SHORT EXERCISE
Format the data below as a numbered list, from the line with "For each provided word, return its midpoint in (X, Y)" to the line with "formats [533, 311]", and omit any blank lines.

[Collection entries]
## begin

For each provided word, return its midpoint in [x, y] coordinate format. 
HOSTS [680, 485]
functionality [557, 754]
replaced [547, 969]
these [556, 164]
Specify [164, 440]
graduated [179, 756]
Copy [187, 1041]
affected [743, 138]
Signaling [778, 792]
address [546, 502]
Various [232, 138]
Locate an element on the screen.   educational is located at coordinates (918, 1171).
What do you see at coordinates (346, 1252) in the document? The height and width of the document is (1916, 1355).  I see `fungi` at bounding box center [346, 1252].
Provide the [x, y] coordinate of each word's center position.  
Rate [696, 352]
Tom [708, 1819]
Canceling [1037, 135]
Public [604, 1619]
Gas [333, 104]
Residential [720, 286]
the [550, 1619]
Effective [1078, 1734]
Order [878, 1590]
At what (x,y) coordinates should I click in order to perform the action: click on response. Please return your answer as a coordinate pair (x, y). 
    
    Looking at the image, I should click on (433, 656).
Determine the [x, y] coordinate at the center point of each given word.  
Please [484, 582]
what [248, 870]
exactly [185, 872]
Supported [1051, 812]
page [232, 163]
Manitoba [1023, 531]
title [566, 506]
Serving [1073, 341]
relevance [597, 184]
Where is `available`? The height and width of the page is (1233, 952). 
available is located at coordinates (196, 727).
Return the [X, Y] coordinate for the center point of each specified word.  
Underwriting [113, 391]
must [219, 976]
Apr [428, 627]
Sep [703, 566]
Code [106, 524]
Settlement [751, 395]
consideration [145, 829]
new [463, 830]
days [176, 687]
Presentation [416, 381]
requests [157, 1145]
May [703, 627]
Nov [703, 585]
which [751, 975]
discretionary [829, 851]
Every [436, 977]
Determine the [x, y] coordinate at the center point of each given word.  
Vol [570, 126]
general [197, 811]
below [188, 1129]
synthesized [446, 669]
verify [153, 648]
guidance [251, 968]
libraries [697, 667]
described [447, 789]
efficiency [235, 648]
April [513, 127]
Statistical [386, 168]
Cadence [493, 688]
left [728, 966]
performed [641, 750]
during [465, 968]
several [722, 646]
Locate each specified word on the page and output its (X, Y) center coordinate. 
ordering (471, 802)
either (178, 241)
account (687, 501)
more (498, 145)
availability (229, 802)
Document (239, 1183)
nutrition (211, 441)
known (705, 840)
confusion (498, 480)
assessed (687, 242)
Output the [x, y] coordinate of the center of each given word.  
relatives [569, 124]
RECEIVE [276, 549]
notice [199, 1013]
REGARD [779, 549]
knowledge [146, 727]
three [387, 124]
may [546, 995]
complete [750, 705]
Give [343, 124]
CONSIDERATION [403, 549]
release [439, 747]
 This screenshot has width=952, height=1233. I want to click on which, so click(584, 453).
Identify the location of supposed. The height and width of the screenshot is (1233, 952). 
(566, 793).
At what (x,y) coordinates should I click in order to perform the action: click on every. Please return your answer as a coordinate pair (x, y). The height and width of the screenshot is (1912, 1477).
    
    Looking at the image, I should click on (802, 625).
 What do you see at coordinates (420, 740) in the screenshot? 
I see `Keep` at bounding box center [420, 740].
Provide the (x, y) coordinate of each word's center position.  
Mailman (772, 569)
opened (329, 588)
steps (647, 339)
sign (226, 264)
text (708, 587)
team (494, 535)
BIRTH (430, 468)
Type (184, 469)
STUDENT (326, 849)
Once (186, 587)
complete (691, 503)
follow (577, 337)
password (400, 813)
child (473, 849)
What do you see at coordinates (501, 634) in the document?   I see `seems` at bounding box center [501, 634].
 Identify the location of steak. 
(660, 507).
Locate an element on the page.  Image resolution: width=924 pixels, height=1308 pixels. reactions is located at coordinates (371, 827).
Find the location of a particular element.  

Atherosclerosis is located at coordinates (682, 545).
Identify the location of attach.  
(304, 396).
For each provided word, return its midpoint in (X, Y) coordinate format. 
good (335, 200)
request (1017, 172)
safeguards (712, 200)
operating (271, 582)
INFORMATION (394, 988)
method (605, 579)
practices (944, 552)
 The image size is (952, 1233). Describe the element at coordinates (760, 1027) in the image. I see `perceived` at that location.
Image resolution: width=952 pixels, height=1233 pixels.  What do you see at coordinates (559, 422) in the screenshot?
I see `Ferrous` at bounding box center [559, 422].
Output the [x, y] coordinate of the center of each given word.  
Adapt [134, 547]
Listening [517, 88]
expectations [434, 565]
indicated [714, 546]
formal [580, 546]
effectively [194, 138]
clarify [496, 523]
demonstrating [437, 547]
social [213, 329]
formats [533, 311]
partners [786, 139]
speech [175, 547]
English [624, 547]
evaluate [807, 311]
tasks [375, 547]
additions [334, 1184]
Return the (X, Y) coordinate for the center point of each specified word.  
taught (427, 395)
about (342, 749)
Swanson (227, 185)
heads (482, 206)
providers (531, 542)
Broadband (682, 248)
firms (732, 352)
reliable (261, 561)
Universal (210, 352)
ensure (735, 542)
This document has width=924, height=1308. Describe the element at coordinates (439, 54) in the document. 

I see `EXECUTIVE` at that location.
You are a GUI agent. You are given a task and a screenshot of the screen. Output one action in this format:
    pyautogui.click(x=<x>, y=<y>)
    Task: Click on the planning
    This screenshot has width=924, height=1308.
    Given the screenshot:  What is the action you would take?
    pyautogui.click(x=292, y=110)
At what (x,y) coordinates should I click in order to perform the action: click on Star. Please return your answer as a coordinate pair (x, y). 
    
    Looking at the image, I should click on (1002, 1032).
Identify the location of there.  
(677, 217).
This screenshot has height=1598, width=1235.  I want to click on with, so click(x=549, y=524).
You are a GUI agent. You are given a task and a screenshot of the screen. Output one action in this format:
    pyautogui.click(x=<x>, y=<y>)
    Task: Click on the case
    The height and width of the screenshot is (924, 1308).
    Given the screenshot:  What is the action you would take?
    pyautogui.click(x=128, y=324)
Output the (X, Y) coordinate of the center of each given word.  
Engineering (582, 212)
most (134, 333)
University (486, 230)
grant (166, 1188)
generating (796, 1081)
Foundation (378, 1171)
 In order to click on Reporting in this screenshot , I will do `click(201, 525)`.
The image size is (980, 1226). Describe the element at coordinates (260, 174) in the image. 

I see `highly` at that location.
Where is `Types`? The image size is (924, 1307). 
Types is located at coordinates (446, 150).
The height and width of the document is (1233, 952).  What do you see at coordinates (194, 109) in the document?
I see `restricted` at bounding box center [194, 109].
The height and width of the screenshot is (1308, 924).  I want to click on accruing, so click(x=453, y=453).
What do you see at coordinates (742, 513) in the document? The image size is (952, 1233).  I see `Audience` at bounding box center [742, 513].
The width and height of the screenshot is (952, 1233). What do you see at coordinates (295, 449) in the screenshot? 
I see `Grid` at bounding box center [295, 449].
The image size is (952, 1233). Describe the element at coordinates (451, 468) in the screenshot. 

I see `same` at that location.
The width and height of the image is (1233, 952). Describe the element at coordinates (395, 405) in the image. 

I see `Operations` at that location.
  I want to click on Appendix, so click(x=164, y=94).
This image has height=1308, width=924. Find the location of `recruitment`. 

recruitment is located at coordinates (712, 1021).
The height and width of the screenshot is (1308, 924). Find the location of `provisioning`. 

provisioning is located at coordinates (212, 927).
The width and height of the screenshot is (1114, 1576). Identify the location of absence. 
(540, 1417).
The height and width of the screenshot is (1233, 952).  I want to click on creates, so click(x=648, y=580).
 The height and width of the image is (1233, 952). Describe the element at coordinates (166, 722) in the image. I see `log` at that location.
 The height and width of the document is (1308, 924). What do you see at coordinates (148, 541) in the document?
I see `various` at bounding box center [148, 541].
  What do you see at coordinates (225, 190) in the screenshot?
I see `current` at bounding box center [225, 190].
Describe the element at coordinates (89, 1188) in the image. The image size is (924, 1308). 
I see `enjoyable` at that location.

## end

TASK RESPONSE
1. For each provided word, return its midpoint in (X, Y) coordinate format. 
2. good (335, 200)
3. request (1017, 172)
4. safeguards (712, 200)
5. operating (271, 582)
6. INFORMATION (394, 988)
7. method (605, 579)
8. practices (944, 552)
9.  The image size is (952, 1233). Describe the element at coordinates (760, 1027) in the image. I see `perceived` at that location.
10. Image resolution: width=952 pixels, height=1233 pixels.  What do you see at coordinates (559, 422) in the screenshot?
11. I see `Ferrous` at bounding box center [559, 422].
12. Output the [x, y] coordinate of the center of each given word.  
13. Adapt [134, 547]
14. Listening [517, 88]
15. expectations [434, 565]
16. indicated [714, 546]
17. formal [580, 546]
18. effectively [194, 138]
19. clarify [496, 523]
20. demonstrating [437, 547]
21. social [213, 329]
22. formats [533, 311]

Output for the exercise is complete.